Another woman was hit by a rock in her side, which still hurts her. Her husband was attacked too. He fought back, and because of his agility in struggling against his attackers, they said that he must be a guerrilla - a false accusation which, in the current circumstances in Colombia, could lead to police reprisals or paramilitary attack. The police attempted to wound his eyes, which became covered in blood as they beat him. He recovered.

Intercor had also been threatening to dig up the cemetery and move the bodies, but there were no details given of these threats.

Intercor was offering each homeowner 2,400,000 pesos in compensation for moving and losing their houses and land. This is a little over US$1,000 or £700. Even at Colombian prices, little could be bought with this sum - it would certainly not compensate for the loss of livelihood and community which residents are facing.

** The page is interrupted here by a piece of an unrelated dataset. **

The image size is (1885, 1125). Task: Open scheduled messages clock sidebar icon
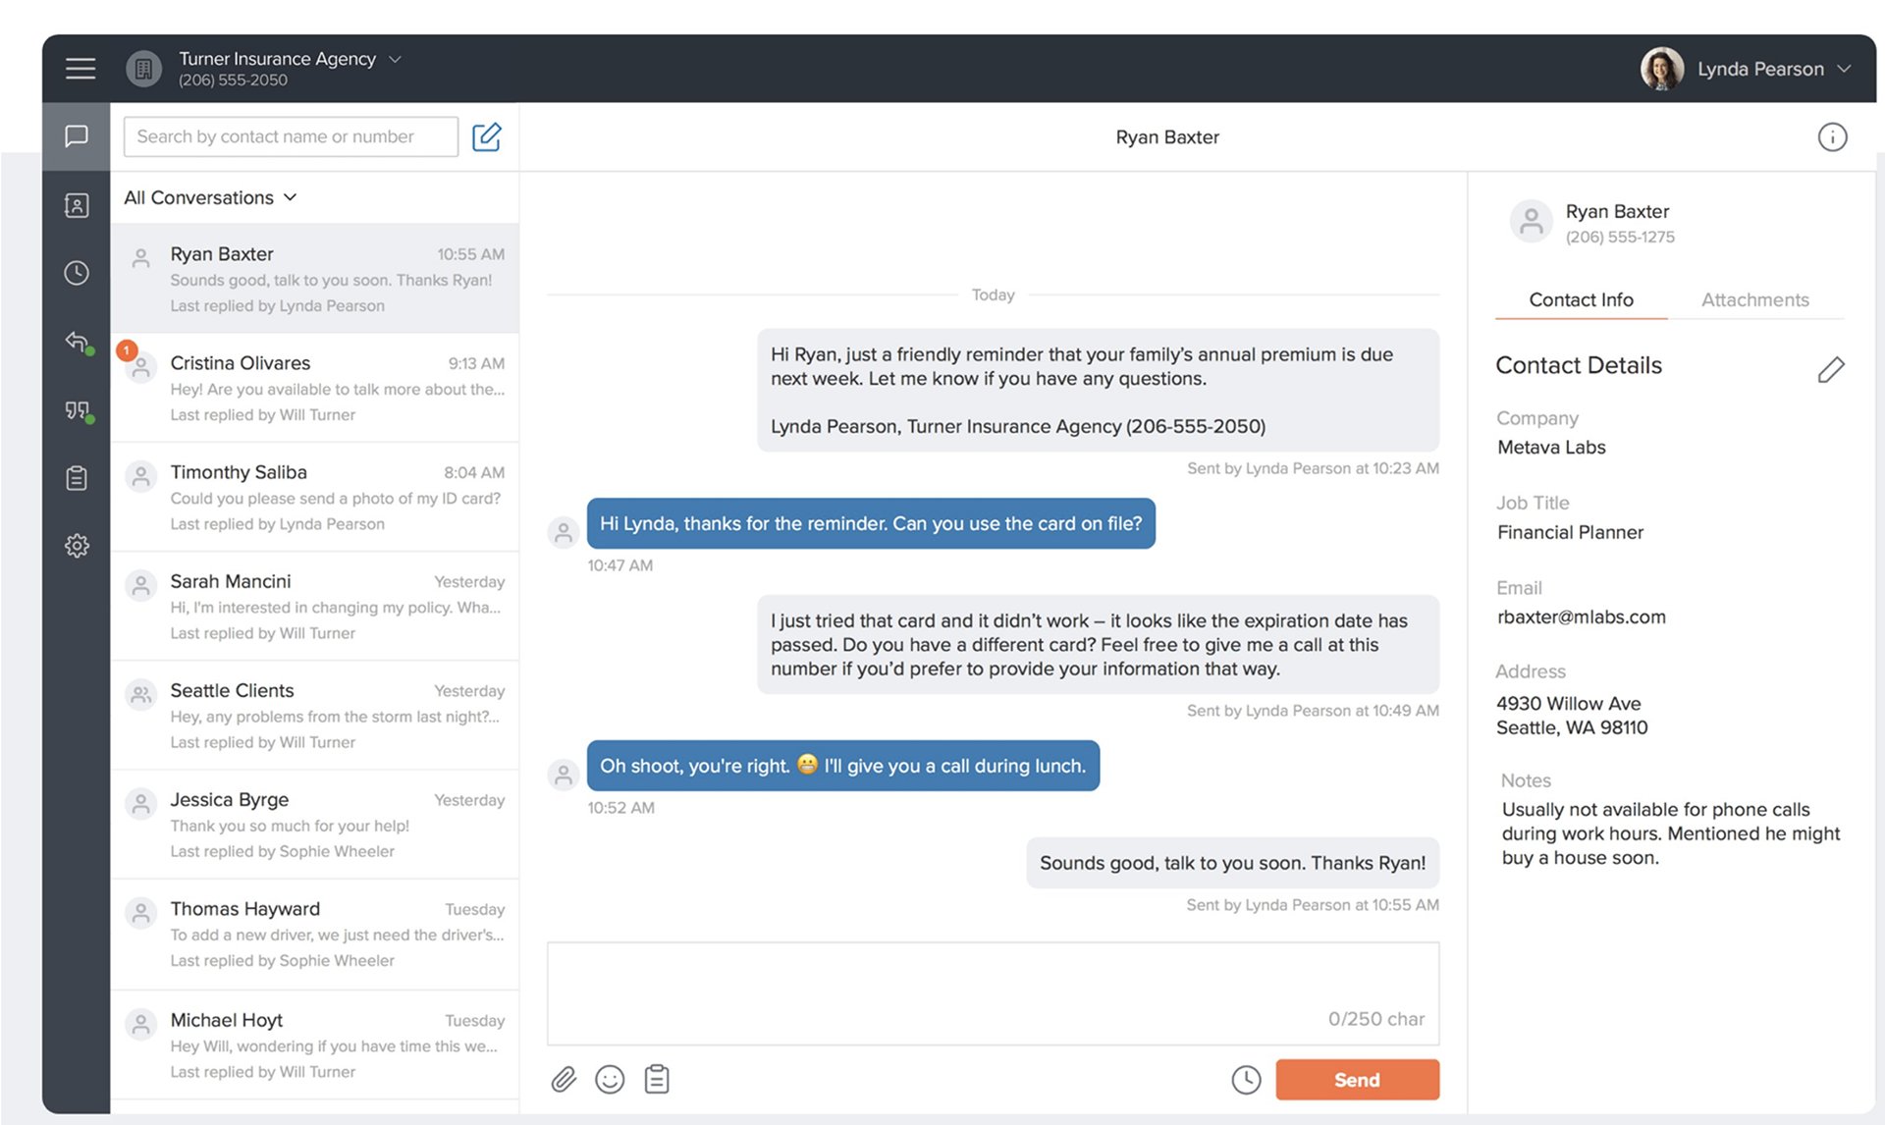point(77,273)
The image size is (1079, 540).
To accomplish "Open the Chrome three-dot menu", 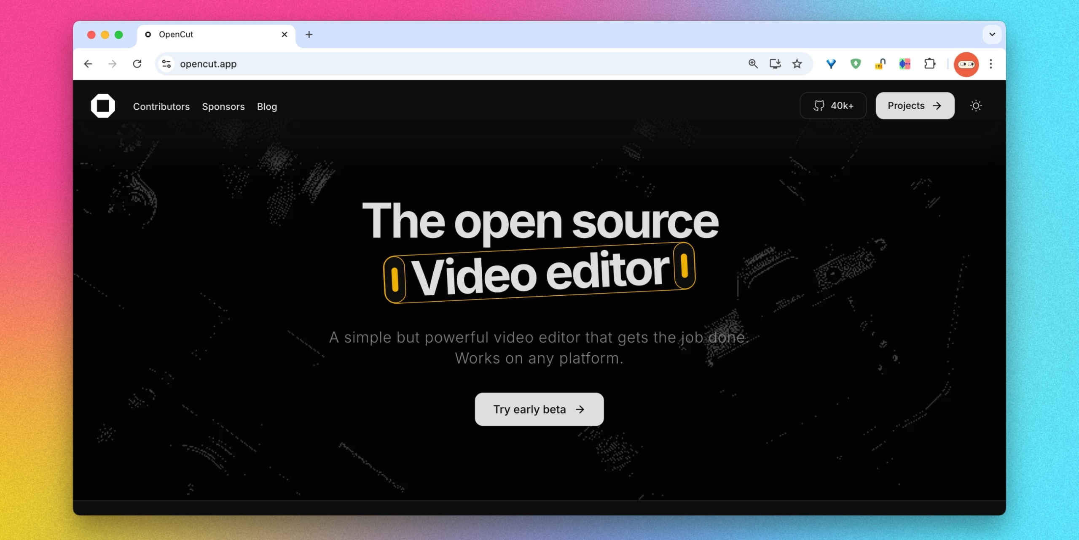I will pyautogui.click(x=991, y=64).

There were originally more than 300 families living in Tabaco. The community had grown up over a period of just over a century, on the initiative of its inhabitants, who moved to the area when local conflicts among its original Wayuu inhabitants had left it depopulated. The people of Tabaco enjoy good relationships with the local Wayuu community at Tamaquitos, a few kilometres away. But the local municipal authorities, the Alcaldia of Hatonuevo, made regulations about how Tabaco should be laid out, then claimed the existing roads (constructed by its inhabitants) as public spaces, then stated that many of the community's houses were illegally situated.

During the demolition, the houses of those perceived as leaders of resistance to Intercor were demolished first, then the houses of those who followed those leaders. The house of one family that had been friendly to the company was left standing while the next house was destroyed. The process was clearly discriminatory.